Noah and Dylan both fell asleep on the way home from the mall this early afternoon. My Aunt Jeanie came up from Champaign for the day and we had a fun day together - that wore them out and they conked soon after we left. We came home and Noah woke up when the car stopped moving - so I had to bring him up with me (while Dylan slept downstairs in the car with Jeanie). I knew he was still tired, but awake enough to be mad about being put in his crib - I knew that wouldn't work. So, we laid on the couch together, cuddling, and he dozed on and off for about 45 minutes.
I am grateful for cuddling.
Did I already do this one? Gee, I need to have a list that I can consult because it's very likely I've said this before. But, if I don't remember it, hopefully no one else will. And really, if you're going to have a duplicate, an emphasis on cuddling is a good one.

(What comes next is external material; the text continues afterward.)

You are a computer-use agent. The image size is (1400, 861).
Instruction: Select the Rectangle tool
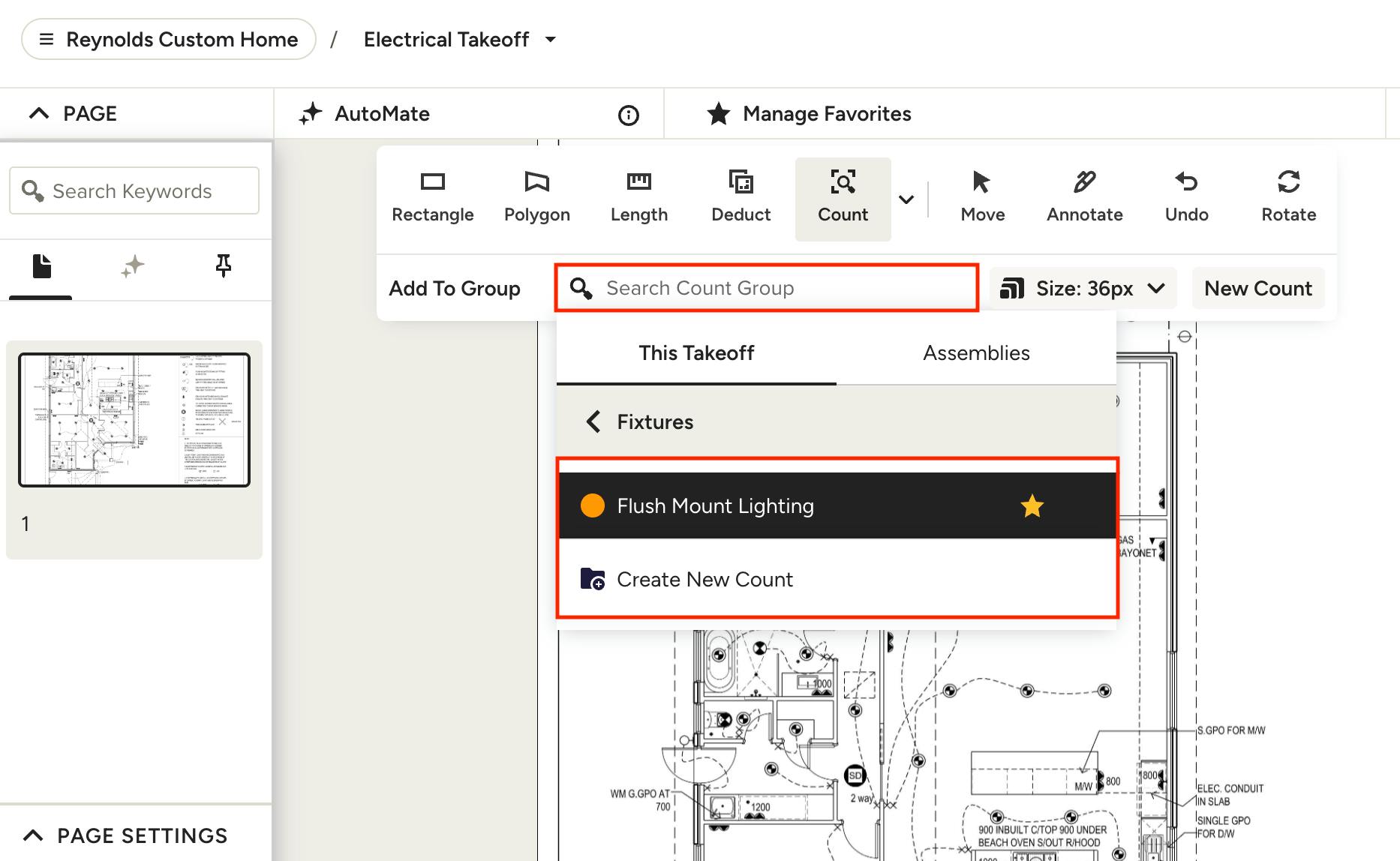coord(432,197)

I used to be a huge cuddler, but something about having two children who nursed a lot, slept in our bed a lot (butted up next to me nonetheless) kind of cuddled me out. At least when I sleep, I don't want bodies touching me anymore.
But, now that my kids are four and two, the cuddles aren't as frequent anymore. No one is nursing, no one needs to be held, or carried in a sling, or nuzzled to sleep. So, my body is finally my body. My sleep is mostly my sleep. And now, I crave a good cuddle with my babies, who are not really babies anymore.
When I'm not trying to sleep (which would have been nice today, but he was too squirmy for me, the lightest sleeper on earth) - cuddling is the best. I love their little sweaty bodies mushed up against mine, deep breathing, hair tickling my cheek, dead weight on my chest.
I mourn for the last day that happens. When will it be, and when it comes will I know it is the last time?